No idea if this impacts the performance negatively (considering that the idea with the refactoring into using a DenseMap seem to be to improve compile speed maybe there are better solutions). But right now we the code is broken so I guess we need to submit a workaround or a revert.

Hi @bjope thank you for pointing this out and providing a workaround. I'll test out your change and investigate further.

I seem to have lost commit access in the move over to GitHub - thanks @andreadb for reverting this (67720e7bf7df).

Orlando marked an inline comment as done.Oct 31 2019, 4:15 AM
Orlando added a subscriber: jmorse.
Orlando added inline comments.

A quick workaround that I'm trying downstream is to copy the vector like this

Replacing the DenseMap LDVImpl::VirtRegToUserVals uses with a std::unordered_map looks like it should also work.

_Stated task A_. Rewrite everything in the code review thread from "Hi @bjope thank" down to "should also work.", substituting "fix" for "workaround".
_Stated task B_. Pick up the code review thread after its final sentence and write what comes next.

_Data block_.
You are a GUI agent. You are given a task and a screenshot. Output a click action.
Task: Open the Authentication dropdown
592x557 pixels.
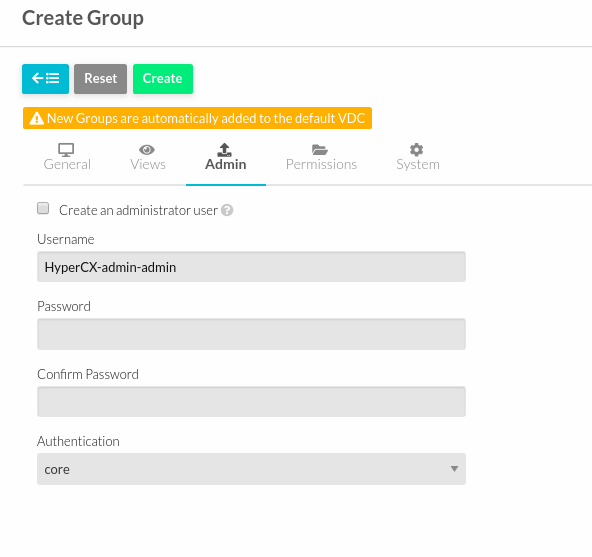pos(251,469)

_Final answer A_.
Hi @bjope thank you for pointing this out and providing a fix. I'll test out your change and investigate further.

I seem to have lost commit access in the move over to GitHub - thanks @andreadb for reverting this (67720e7bf7df).

Orlando marked an inline comment as done.Oct 31 2019, 4:15 AM
Orlando added a subscriber: jmorse.
Orlando added inline comments.

A quick fix that I'm trying downstream is to copy the vector like this

Replacing the DenseMap LDVImpl::VirtRegToUserVals uses with a std::unordered_map looks like it should also work.

_Final answer B_.
I started work on this patch because @jmorse found that during an asan build LDV consumed ~30% CPU time when building AMDGPUDisassembler.cpp. This worst-case is reduced to <3% for me with my faulty patch and there is no noticeable difference when adding either of these changes. I'll look at the build time impact of these two approaches on self host builds when I get the chance but I'm leaning towards the unordered_map because it makes it harder to run into this again.

Thanks again for the heads up!